[LTER-im] Representing datasets from other parties when they are integral to your work

Henshaw, Donald don.henshaw at oregonstate.edu
Wed Sep 20 12:52:20 PDT 2017


Hi,
The USGS collects our streamflow for Lookout Creek which is the highest order stream in the Andrews. We do repackage the USGS data and include this in the same data set with the same structure as all of the other nine small watersheds where we collect streamflow. We do this for several reasons:

·         As a convenience for our PIs the AND LTER provides both the high temporal and daily versions of the USGS streamflow data in the same format as all of our other watersheds.

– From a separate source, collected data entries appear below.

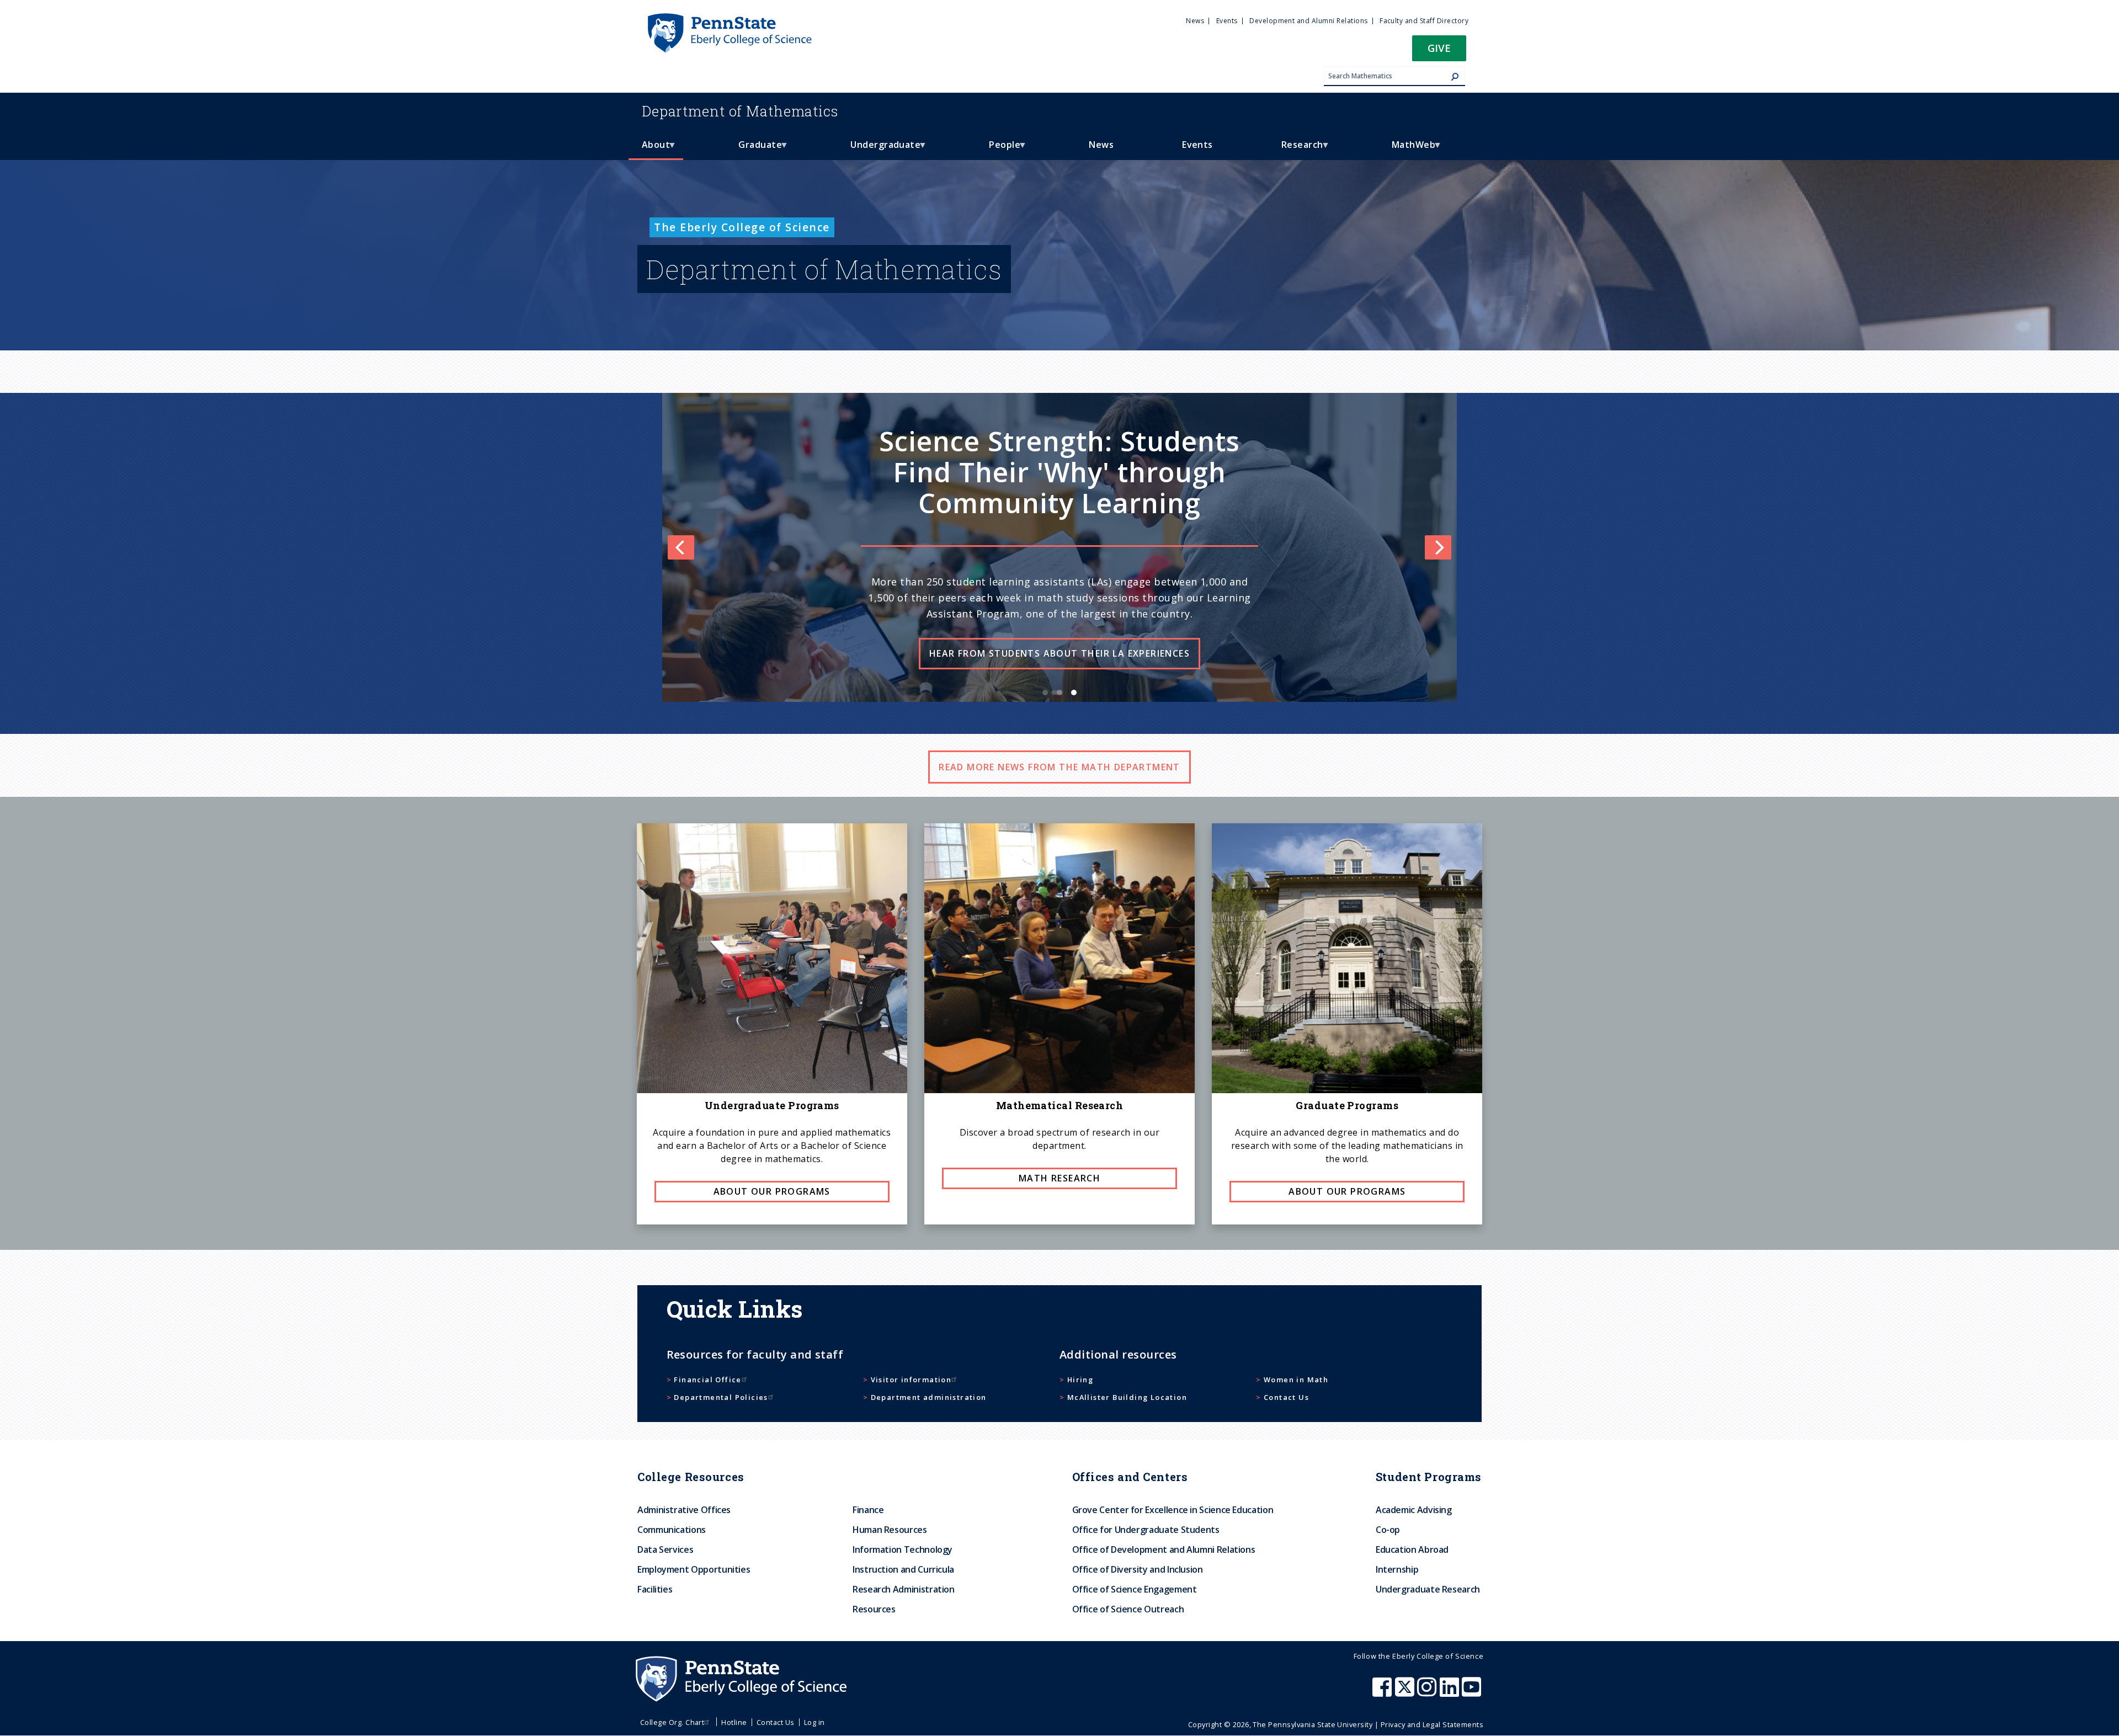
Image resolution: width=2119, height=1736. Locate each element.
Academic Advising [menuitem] (1414, 1510)
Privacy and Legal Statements (1432, 1724)
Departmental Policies (721, 1397)
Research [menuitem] (1295, 149)
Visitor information (911, 1379)
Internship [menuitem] (1397, 1569)
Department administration (929, 1397)
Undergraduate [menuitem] (878, 149)
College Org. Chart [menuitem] (672, 1722)
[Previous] (681, 547)
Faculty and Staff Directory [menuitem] (1424, 20)
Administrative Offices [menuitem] (684, 1510)
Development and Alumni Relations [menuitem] (1308, 20)
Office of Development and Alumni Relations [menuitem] (1163, 1549)
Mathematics (740, 111)
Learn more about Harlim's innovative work (1070, 685)
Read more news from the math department (1059, 767)
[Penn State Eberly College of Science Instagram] (1428, 1692)
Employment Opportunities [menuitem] (693, 1569)
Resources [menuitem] (874, 1609)
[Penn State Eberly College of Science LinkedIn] (1451, 1692)
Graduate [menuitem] (753, 149)
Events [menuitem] (1227, 20)
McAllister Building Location (1127, 1397)
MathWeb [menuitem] (1406, 149)
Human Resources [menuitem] (890, 1530)
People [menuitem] (998, 149)
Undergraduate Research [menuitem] (1428, 1589)
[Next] (1438, 547)
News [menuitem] (1195, 20)
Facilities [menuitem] (654, 1589)
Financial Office (707, 1379)
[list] (1059, 547)
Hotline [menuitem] (734, 1722)
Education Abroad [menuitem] (1412, 1549)
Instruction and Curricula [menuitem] (903, 1569)
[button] (1439, 51)
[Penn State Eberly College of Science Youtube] (1472, 1692)
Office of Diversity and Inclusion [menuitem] (1137, 1569)
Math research (1059, 1178)
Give (1439, 48)
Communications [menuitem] (671, 1530)
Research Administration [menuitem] (904, 1589)
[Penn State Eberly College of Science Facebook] (1383, 1692)
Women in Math (1296, 1379)
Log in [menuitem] (814, 1722)
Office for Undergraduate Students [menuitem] (1146, 1530)
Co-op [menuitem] (1388, 1530)
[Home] (729, 18)
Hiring (1080, 1379)
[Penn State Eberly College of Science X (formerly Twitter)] (1406, 1692)
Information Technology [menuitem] (902, 1549)
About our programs (772, 1191)
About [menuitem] (649, 149)
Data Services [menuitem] (665, 1549)
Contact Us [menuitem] (776, 1722)
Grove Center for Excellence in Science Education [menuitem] (1173, 1510)
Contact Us (1286, 1397)
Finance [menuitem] (868, 1510)
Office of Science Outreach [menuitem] (1128, 1609)
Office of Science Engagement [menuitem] (1134, 1589)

·         Maintaining the USGS streamflow in AND LTER formats allows our applications for summarizing streamflow and preparing streamflow data for use with our stream chemistry samples work for these USGS data

·         The high temporal versions are only available for the past 15 years or so through USGS. The AND LTER has recreated an hourly data set after historic reconstruction from charts, punch tapes and printouts going back to 1949, so we offer the only complete high temporal version of this data.  The USGS never bothered to Q/C any of the high temporal resolution data until more recent years.

·         The USFS maintained this gage for eight years in the 1950s and 60s and the USGS does not maintain these records. Our daily record is the same as the USGS daily record beginning in 1949 except we include these additional 8 years, so we offer the most complete and “best source” for the daily record as well
We do reference the USGS contribution in the data abstract and methods, but including specific references to the USGS source in a method step in EML sounds very appropriate.

On the other hand we have never done anything with our National Atmospheric Deposition Program (NADP) data, although we do collect similar precipitation chemistry data at AND LTER. This NADP data is well maintained on their website beginning in 1980. However Andrews personnel have spent time every week sending information and samples to NADP since 1980 we should probably make this data more obviously available.

Don

From: im [mailto:im-bounces at lists.lternet.edu] On Behalf Of Margaret O'Brien
Sent: Wednesday, September 20, 2017 11:15 AM
To: Jonathan Walsh
Cc: Emma Rosi; IM committee
Subject: Re: [LTER-im] Representing datasets from other parties when they are integral to your work

Hi Jonathan -

I see several ways to answer this question. Ideally, there is a way to handle different sources of data without complicating your IM system too much. And I hope this answer is not too complicated, either.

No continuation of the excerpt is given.